We also had 3 gaaaaamed (awesome) days in Cairo, where we wandered in Old Cairo, Coptic Cairo, Garden City, Tahrir, Downtown, Al-azhar and some absolutely overwhelming markets, and of course made the obligatory expedition out to the Pyramids. We changed out our hotel after feeling incredibly insecure at our first one, and as we swiftly packed our bags to hightail it out of the first hostel (Lialy hostel in Talaat Harb, I don't recommend staying there!) and sort of skipped out into the street while I  called another place, hoping they had a spare room, I was deeply grateful that my sister was there. Sarah's a badass traveling buddy and there's no one else that I'd rather have had with me especially at that moment. We shared dinner with Kelsey, (who arrived that night to join us!) and celebrated our liberation from creepy hostel with jubilation, baba ganug, and many exclamations of "I'm so glad we just up and left!" Sarah, I can't wait for our siberian railroad adventure. Yalla bina. (let's go!)

Tomorrow our whole group leaves at THREETHIRTYINTHEMORNING to get to a train in Cairo that will insha'allah deliver us to Luxor, in upper (south) Egypt by early evening. We have a Nile Cruise for everyone in the group and we're STOKED. We'll visit the Valley of the Kings and lots of the famous temples in Luxor, Aswan, and Abu Simbel. I'm also excited, and thankful, for the opportunity to go to Paris immediately after the trip, the ticket for which was mileage and a Christmas gift from my parents. I'll be staying with the family I worked for as an au pair, three years ago (THREE YEARS AGO, WHAT?) and get to go with two great friends from my group. Fellow Flagship friends go to France. Oui, oui, oui.

There's also a method to the travelling madness, and that's the thought that I don't know if I will live in Egypt long-term. Of course, I hardly know what's happening in the short-term future (do any of us, anyhow?), but in the spirit of entertaining the most far-fetched and delightful of my options, I'd like to keep the idea of working in France alive and well. Keep that middle and high school dream kicking. And that means not letting my rusty french completely atrophy. It's onlly 9 PM and I have to wake up in a few hours, so that's enough for now.



Sarahsister at sunset in Alazhar Park, Cairo

A protestor named Ahmed shows Sarah and I around a tent in Tahrir square, displaying photos of martyrs and battles from the days of the Revolution.

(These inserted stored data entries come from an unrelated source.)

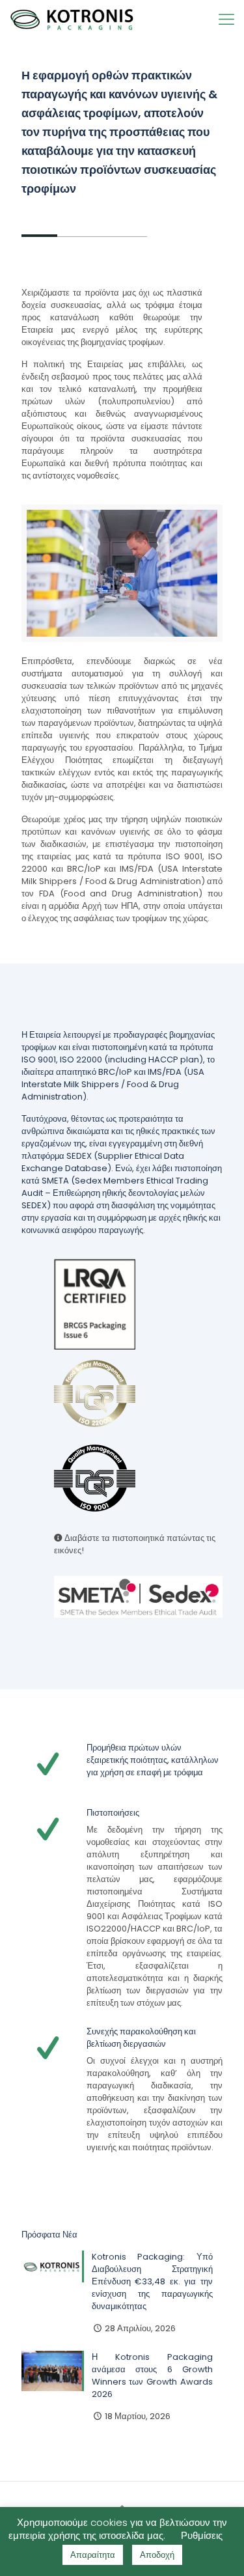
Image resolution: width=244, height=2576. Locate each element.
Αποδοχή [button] (157, 2555)
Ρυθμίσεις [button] (202, 2535)
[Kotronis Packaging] (72, 19)
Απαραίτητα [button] (92, 2555)
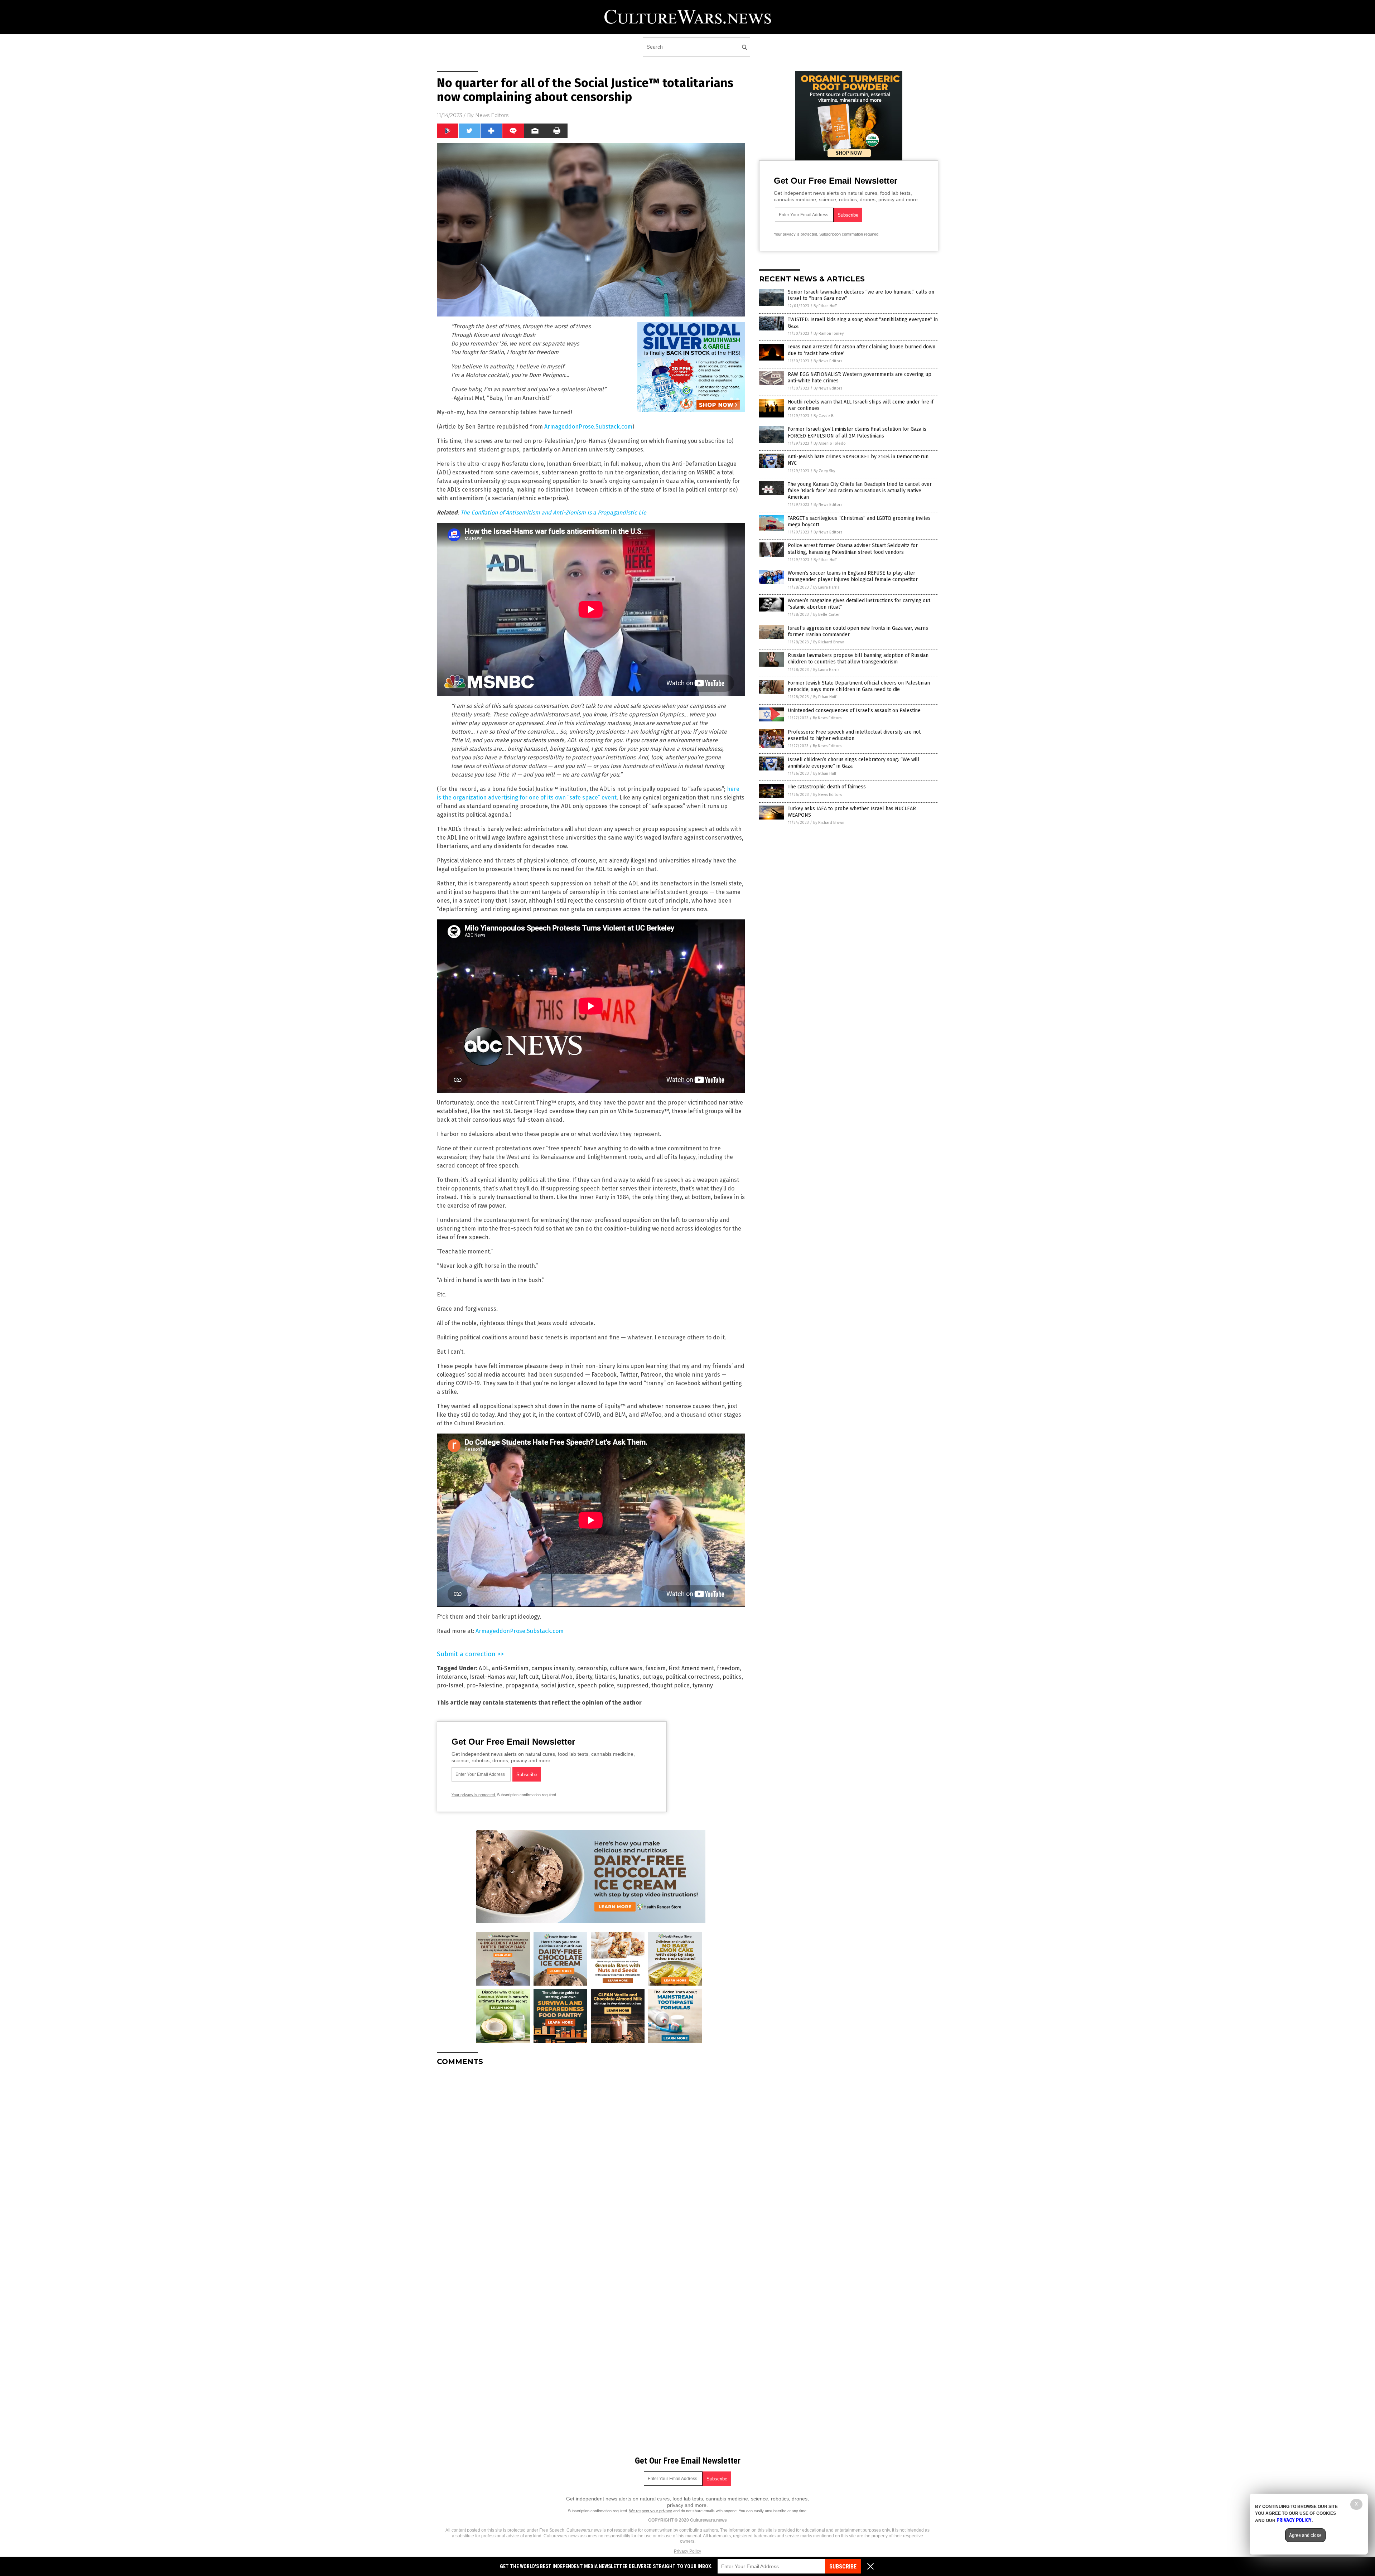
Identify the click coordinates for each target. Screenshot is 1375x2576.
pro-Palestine (484, 1685)
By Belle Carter (826, 614)
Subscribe (843, 2566)
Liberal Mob (557, 1676)
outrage (652, 1676)
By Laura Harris (826, 587)
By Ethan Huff (825, 306)
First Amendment (691, 1668)
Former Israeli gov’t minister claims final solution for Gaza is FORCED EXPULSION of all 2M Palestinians (857, 432)
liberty (583, 1676)
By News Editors (828, 361)
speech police (596, 1685)
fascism (655, 1668)
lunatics (629, 1676)
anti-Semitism (510, 1668)
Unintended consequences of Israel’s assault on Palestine (854, 710)
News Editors (491, 115)
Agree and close (1305, 2535)
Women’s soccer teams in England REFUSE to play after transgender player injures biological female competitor (853, 576)
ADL (484, 1668)
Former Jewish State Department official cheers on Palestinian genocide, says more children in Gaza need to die (859, 686)
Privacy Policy (687, 2551)
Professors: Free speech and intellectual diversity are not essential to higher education (854, 735)
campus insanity (552, 1668)
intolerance (452, 1676)
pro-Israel (450, 1685)
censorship (592, 1668)
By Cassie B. (824, 416)
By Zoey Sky (824, 471)
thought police (670, 1685)
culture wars (626, 1668)
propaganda (521, 1685)
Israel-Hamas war (493, 1676)
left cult (529, 1676)
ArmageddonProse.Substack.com (588, 426)
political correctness (693, 1676)
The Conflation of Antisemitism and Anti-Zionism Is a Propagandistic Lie (553, 512)
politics (732, 1676)
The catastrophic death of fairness (827, 787)
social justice (558, 1685)
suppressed (632, 1685)
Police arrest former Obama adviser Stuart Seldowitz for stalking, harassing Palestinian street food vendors (853, 548)
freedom (728, 1668)
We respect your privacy (650, 2511)
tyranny (703, 1685)
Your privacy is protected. (474, 1795)
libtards (605, 1676)
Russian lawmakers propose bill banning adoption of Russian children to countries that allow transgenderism (858, 658)
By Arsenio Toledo (830, 443)
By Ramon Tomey (829, 333)
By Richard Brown (828, 642)
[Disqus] (591, 2161)
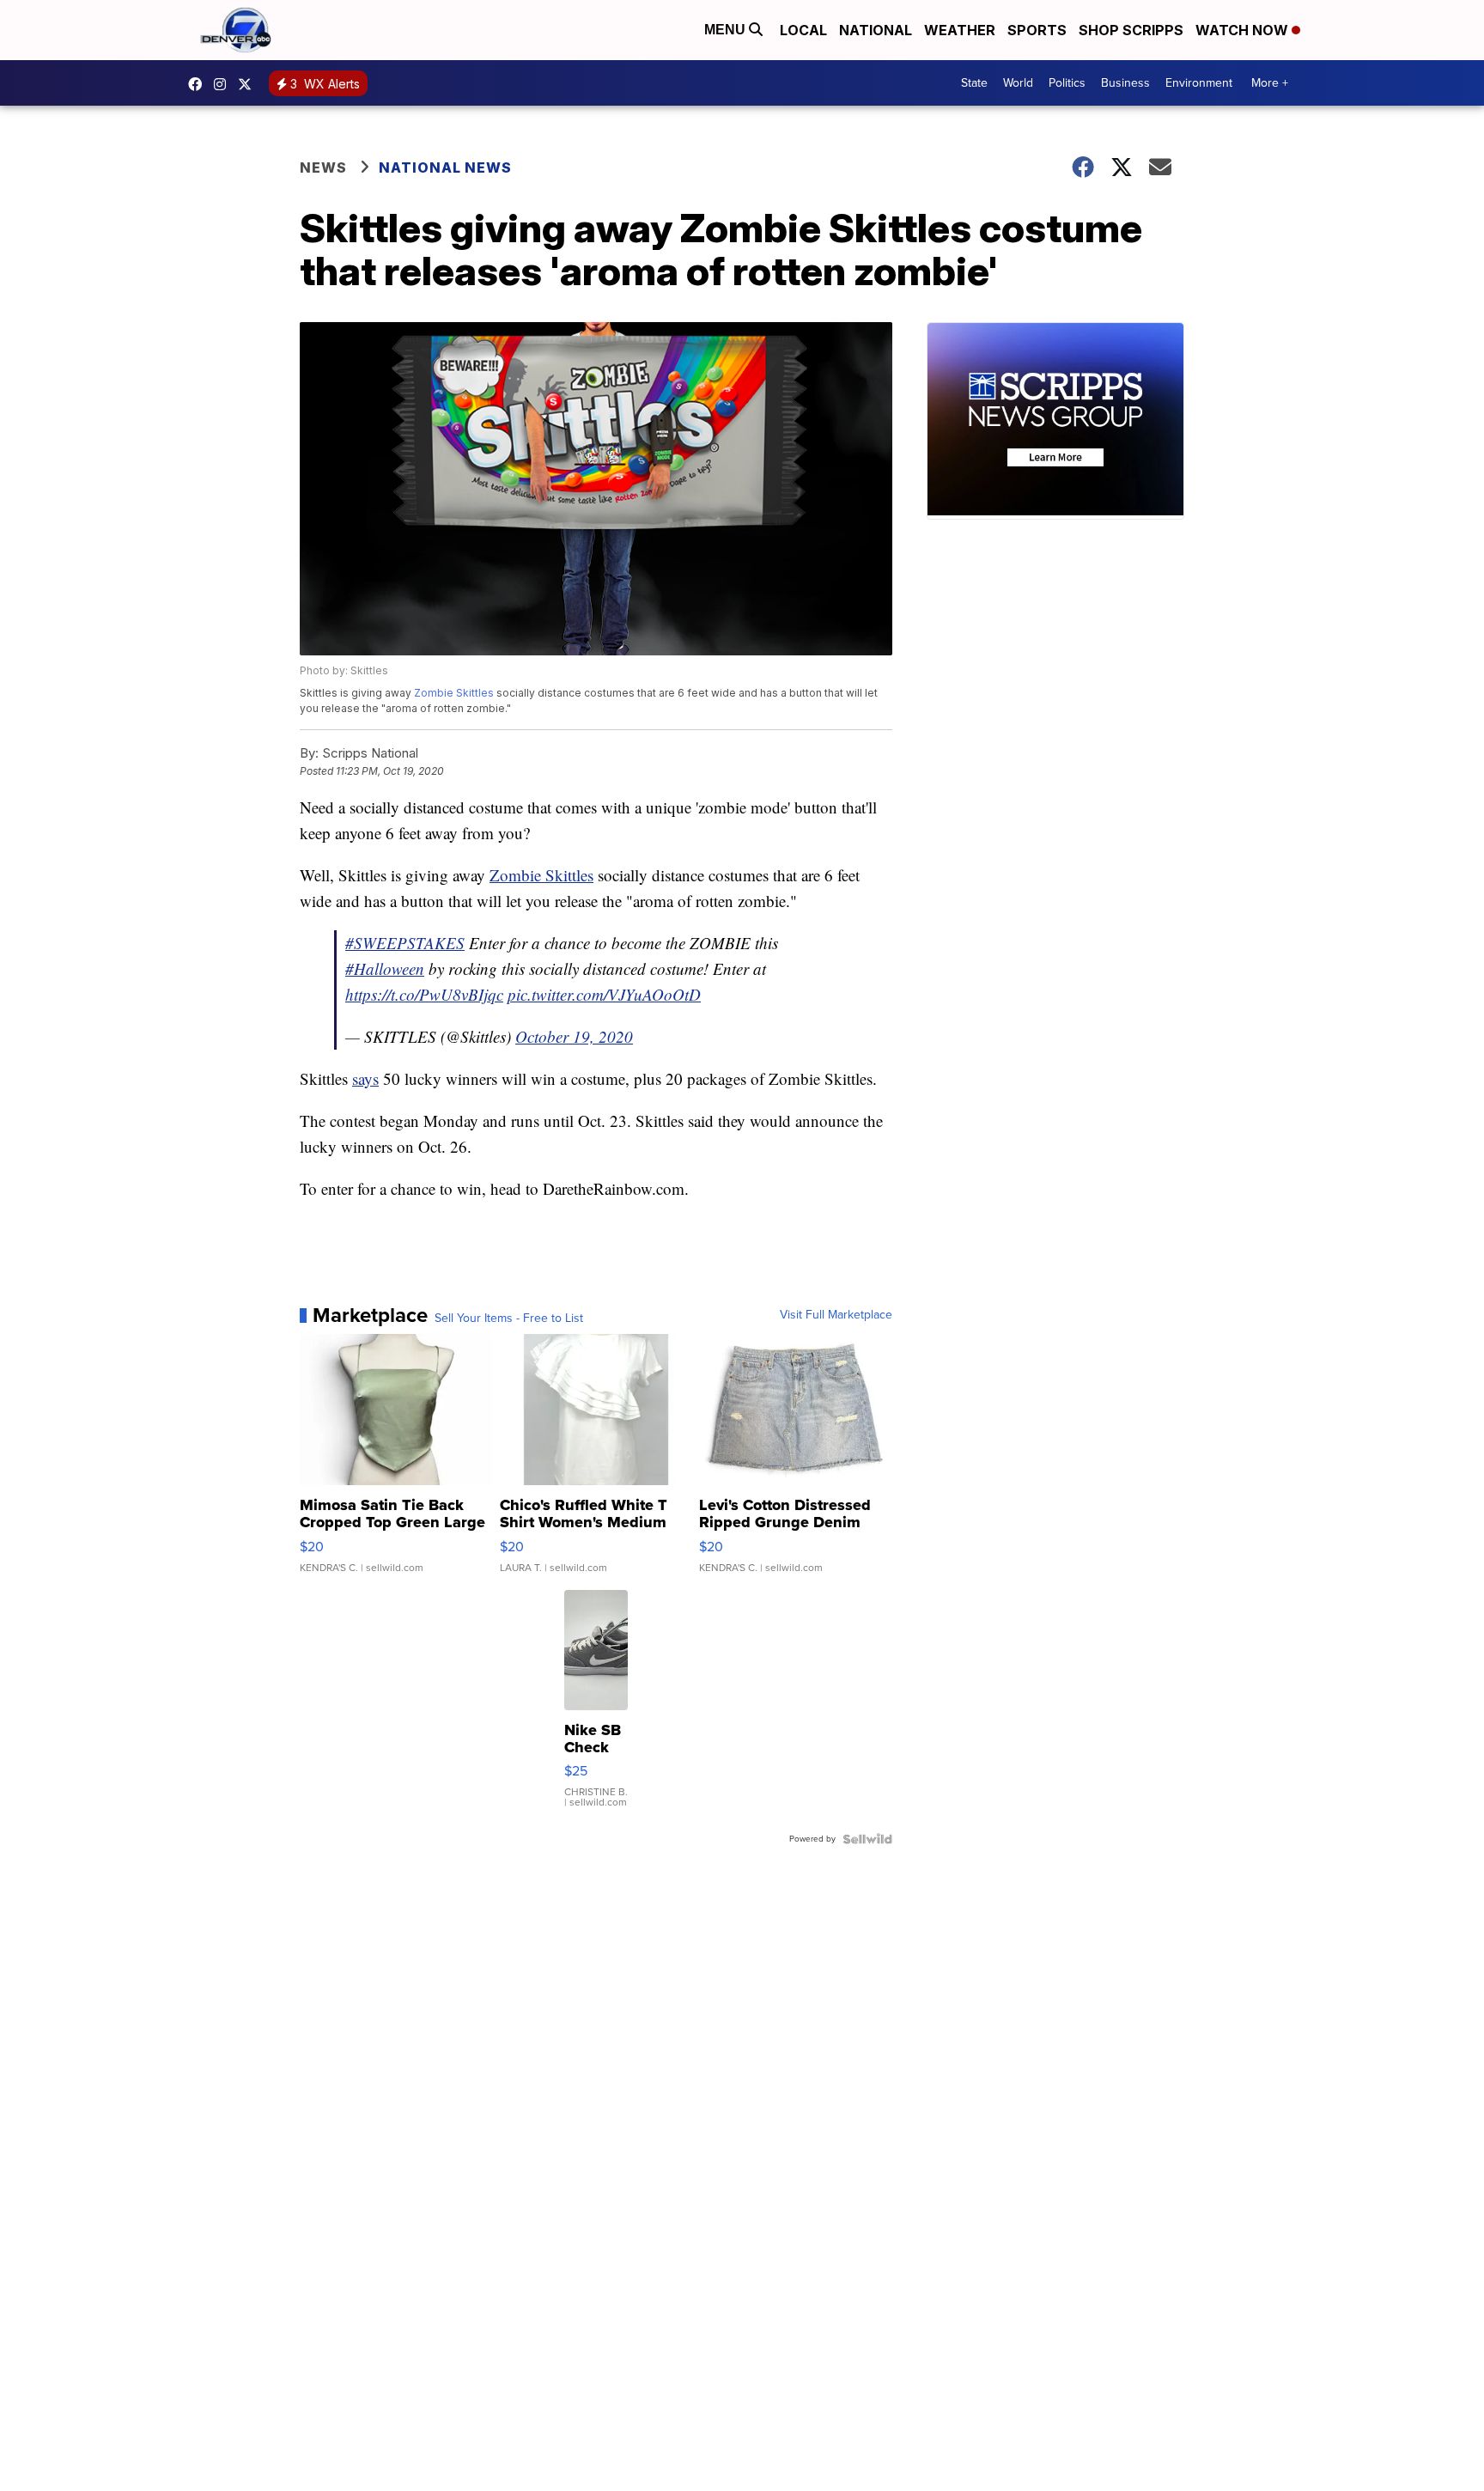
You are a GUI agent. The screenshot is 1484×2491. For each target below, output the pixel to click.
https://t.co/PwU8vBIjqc (424, 994)
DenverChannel (249, 84)
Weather (959, 30)
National (875, 30)
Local (803, 30)
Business (1125, 83)
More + (1269, 83)
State (974, 83)
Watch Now (1243, 30)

Bahari on a sightseeing day in Alexandria. I had saved up a personal day for this Sunday and every moment was SO WORTH IT.

A good example of my part of Alex, in the rain. Things get mucky.

Les pyramides!

Tents in Tahrir set up by protestors from Alexandria

Zack and I cycling the Corniche on a rainy day. See the storm ahead? The skies soon opened. Our ride was cut short :)

Our tour guide at the Coptic Saint Bishoy monastery. I honestly forget why I'm in a hole in the ceiling.


Ca-iro gets ca-rowded.

Al-Azhar mosque. Really stunning place, and we were free to walk about as we wanted, wherever, even as women! Very pleased.